%%

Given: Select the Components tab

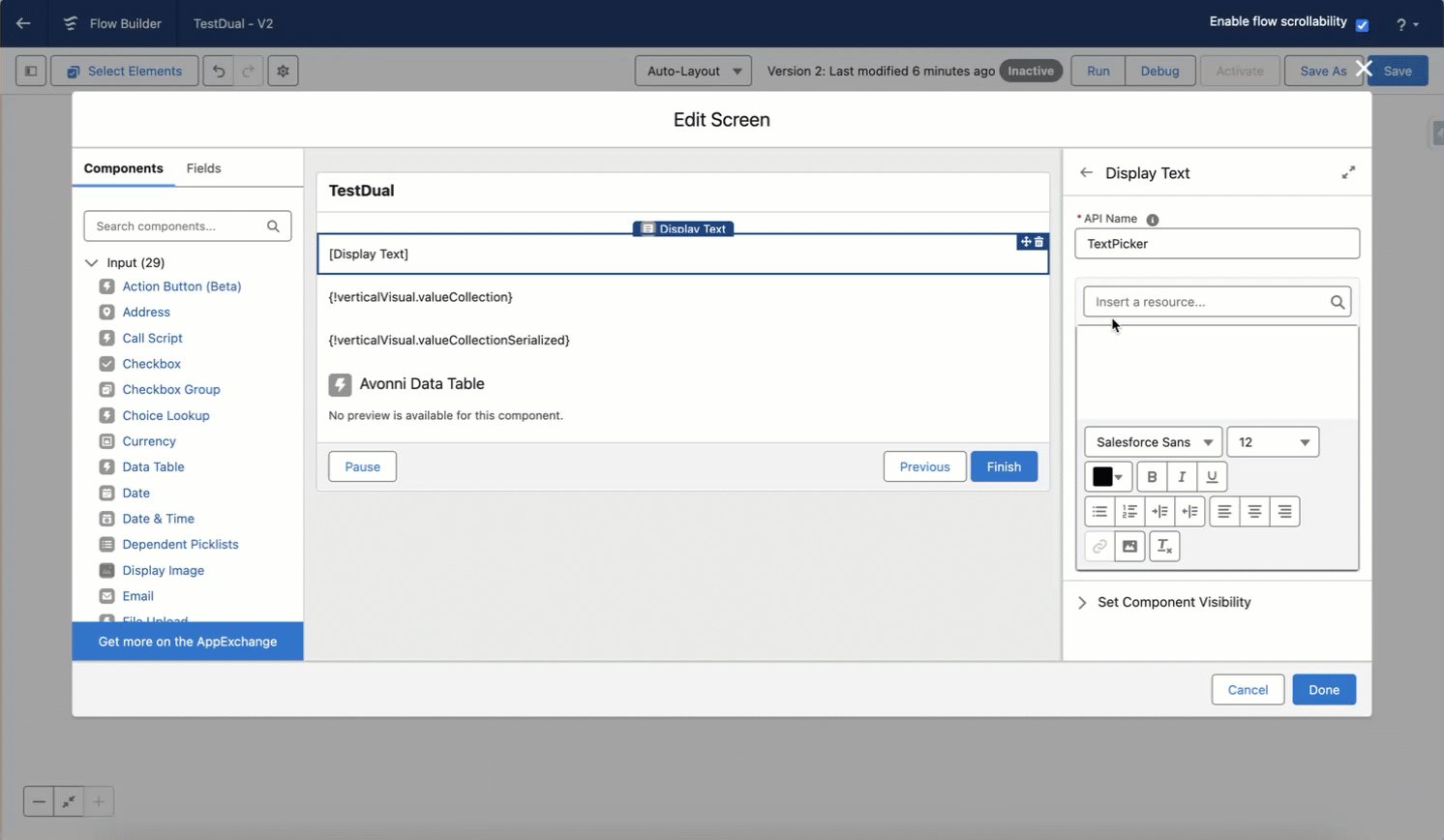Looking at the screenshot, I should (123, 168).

%%
%%

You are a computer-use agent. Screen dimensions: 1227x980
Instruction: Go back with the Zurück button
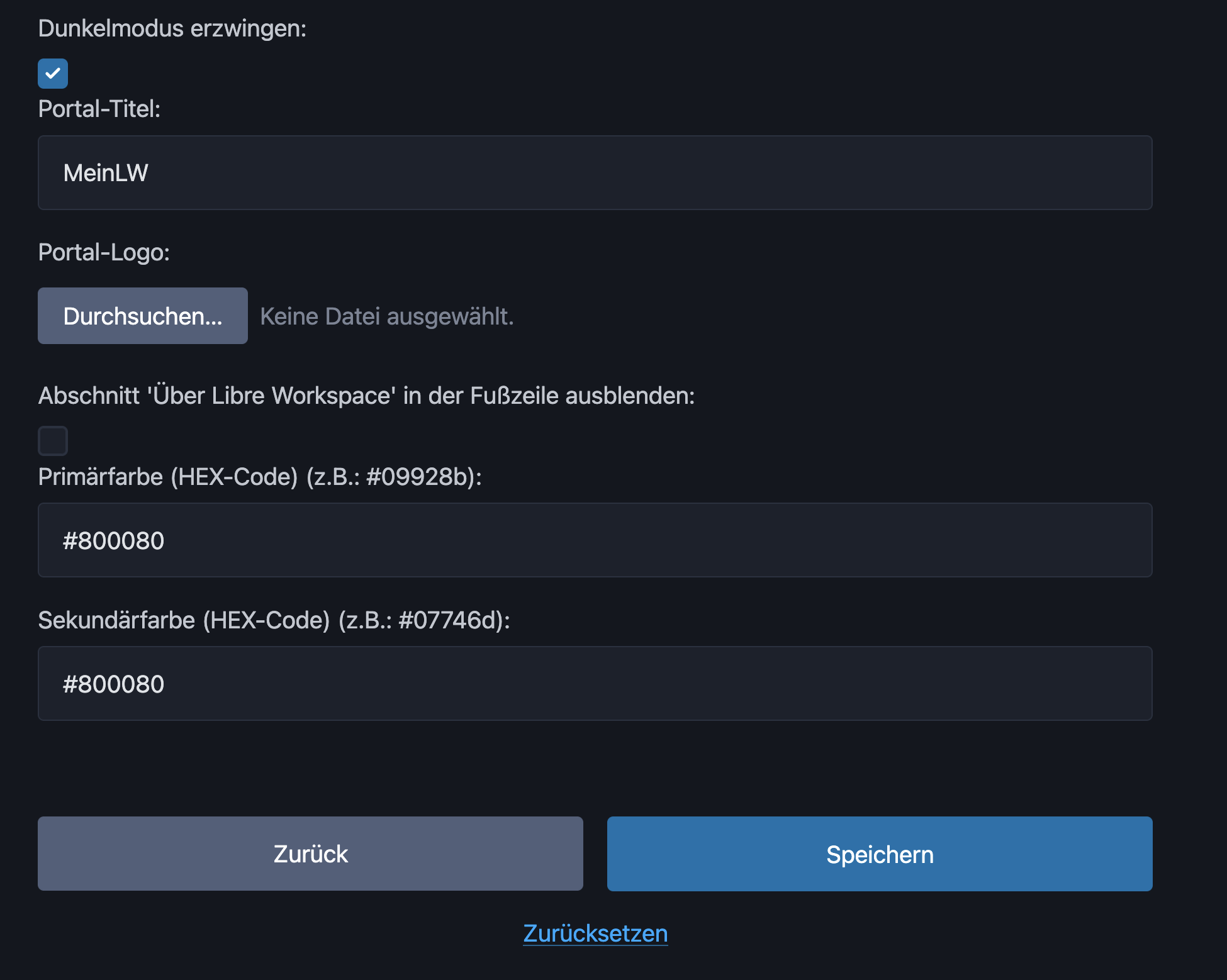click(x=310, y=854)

%%

Which lines in the items above contain the word "back", matching case exactly? Find each one and copy it out in full.

- The response:
Instruction: Go back with the Zurück button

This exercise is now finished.